Dr Sherry Cooper, Chief Economist of Dominion Lending Centres says, I do not believe the Bank will let the US dictate monetary policy when the Canadian economy is clearly on the mend. To be sure, trade tensions have slowed the global economic outlook, especially in curbing manufacturing activity, business investment and lowering commodity prices. But the Bank has already incorporated these effects in previous Monetary Policy Reports (MPR) and today’s forecast has made further adjustments in light of weaker sentiment and activity in other major economies.
The Governing Council stated in a press release that central banks in the US and Europe have signalled their readiness to cut interest rates and further policy stimulus has been implemented in China. Thus, global financial conditions have eased substantially. The Bank now expects global GDP to grow by 3% in 2019 and to strengthen to 3.25% in 2020 and 2021, with the US slowing to apace near its potential of around 2%. Escalation of trade tensions remains the most significant downside risk to the global and Canadian outlooks.
The Bank of Canada released the July MPR earlier this week, showing that following temporary weakness in late 2018 and early 2019, Canada’s economy is returning to growth around potential, as they have expected.
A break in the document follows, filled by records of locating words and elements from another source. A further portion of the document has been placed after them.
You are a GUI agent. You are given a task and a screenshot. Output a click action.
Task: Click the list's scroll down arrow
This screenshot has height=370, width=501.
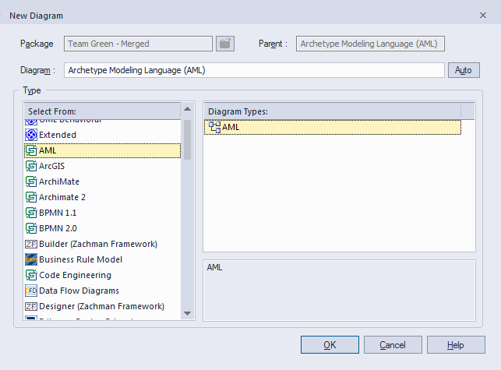click(187, 313)
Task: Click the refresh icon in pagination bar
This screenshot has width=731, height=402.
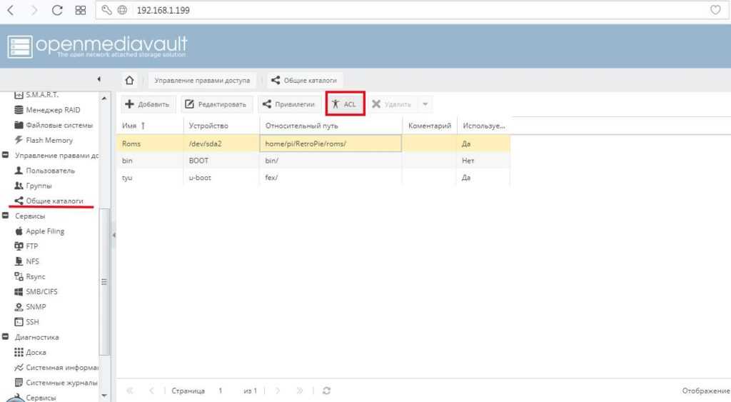Action: click(x=326, y=391)
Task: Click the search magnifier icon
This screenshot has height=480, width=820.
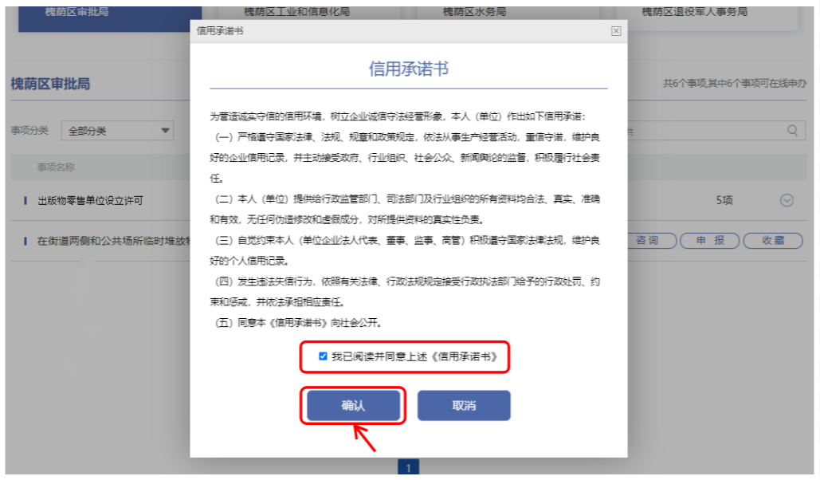Action: tap(792, 130)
Growth in the second quarter is stronger than earlier predicted, mostly due to some temporary factors,including the reversal of weather-related slowdowns in the first quarter and a surge in oil production. At the national level, the housing market is stabilizing, although there remain significant adjustments underway in BC. A meaningful decline in longer-term mortgage rates is supporting housing activity. The Bank now expects real GDP growth to average 1.3% in 2019 and about 2% in 2020 and 2021.
Bottom Line: The Canadian economy is returning to potential growth. “As the Governing Council continues to monitor incoming date, it will pay particular attention to developments in the energy sector and the impact of trade conflicts on the prospects for Canadian growth and inflation.” With this statements, Governor Poloz puts Canadian rates firmly on hold as Fed Chair, Jerome Powell signals openness to a rate cut as uncertainty dims the US outlook.
The Canadian central bank is in no hurry to move interest rates in either direction and has signalled, it will remain on hold indefinitely, barring an unexpected exogenous shock.